--- DATA FOR PROCESSING Enclosed Below ---

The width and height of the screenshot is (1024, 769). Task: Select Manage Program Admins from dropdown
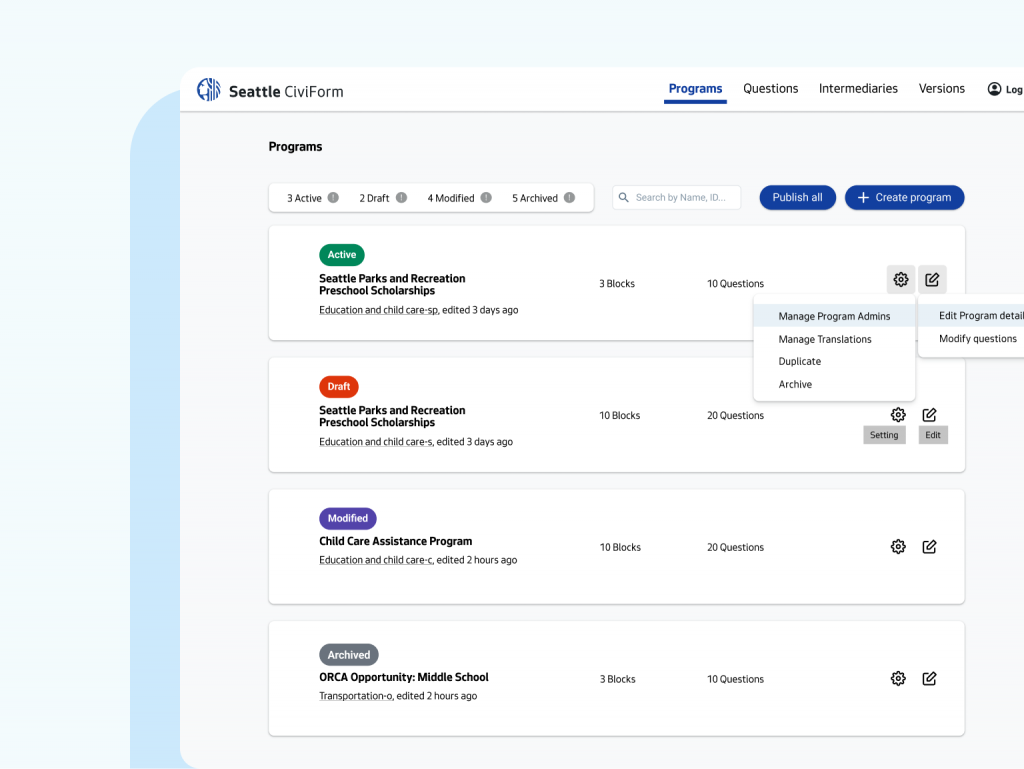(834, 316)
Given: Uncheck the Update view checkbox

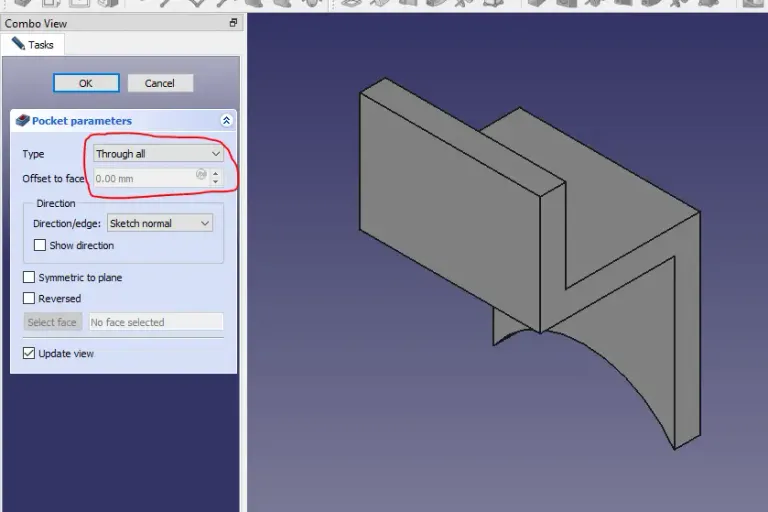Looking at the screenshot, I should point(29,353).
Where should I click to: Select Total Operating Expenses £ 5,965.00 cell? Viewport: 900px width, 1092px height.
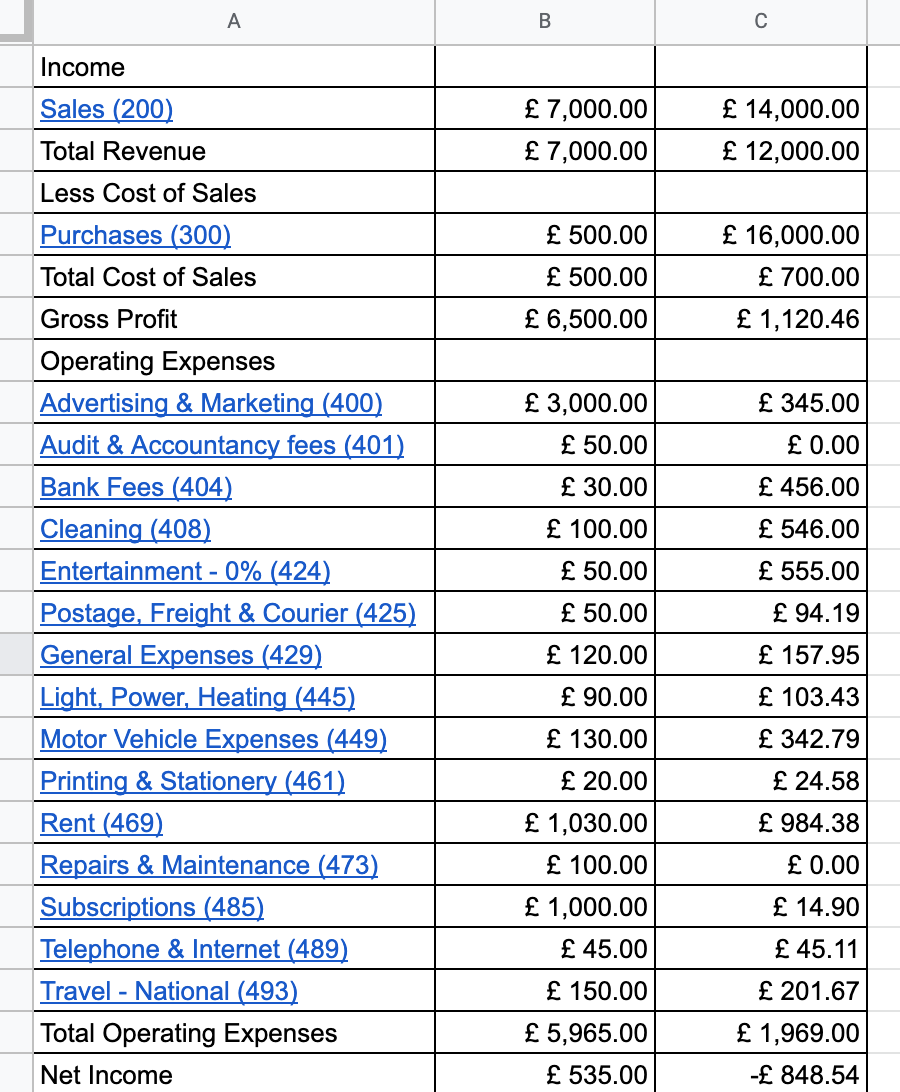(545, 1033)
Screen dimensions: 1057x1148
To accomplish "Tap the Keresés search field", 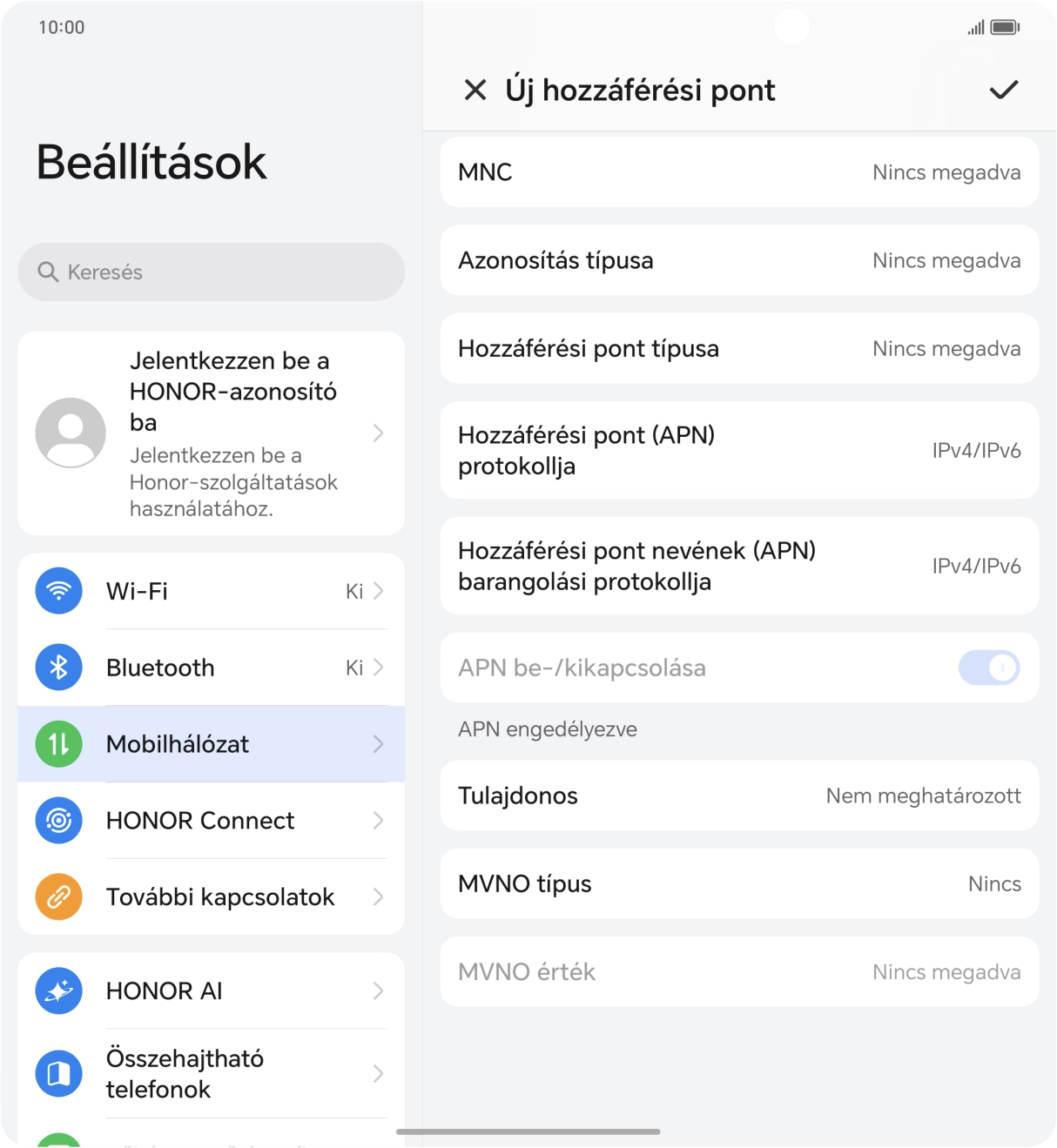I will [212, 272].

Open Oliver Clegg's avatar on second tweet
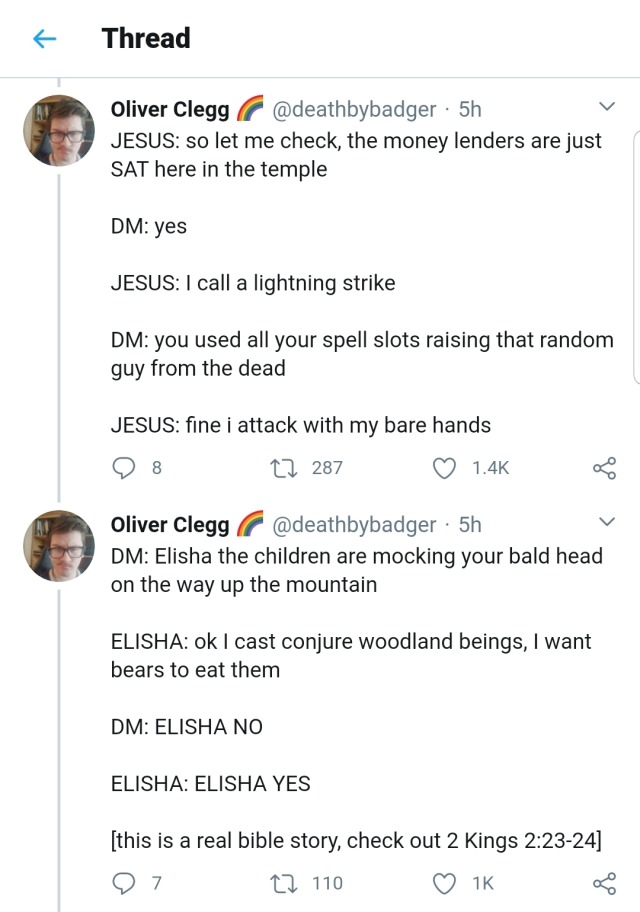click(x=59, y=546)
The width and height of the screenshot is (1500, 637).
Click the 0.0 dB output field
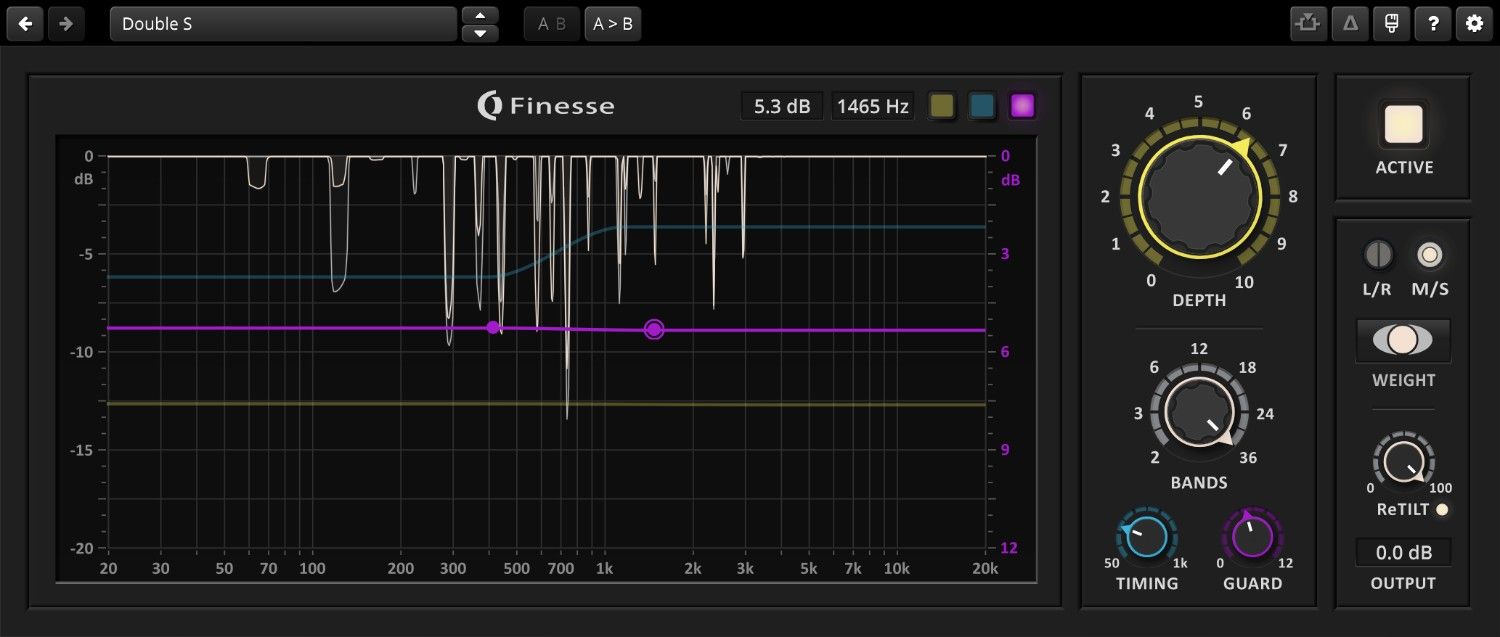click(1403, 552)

--- End of Enclosed DATA FOR PROCESSING ---

* EXERCISE GOAL *
Set down the line containing "The width and height of the screenshot is (1500, 637)." and every line after it up to the end of the material, exactly as written, but not the pictures.

* ANSWER BOX *
The width and height of the screenshot is (1500, 637).
Click the 0.0 dB output field
click(1403, 552)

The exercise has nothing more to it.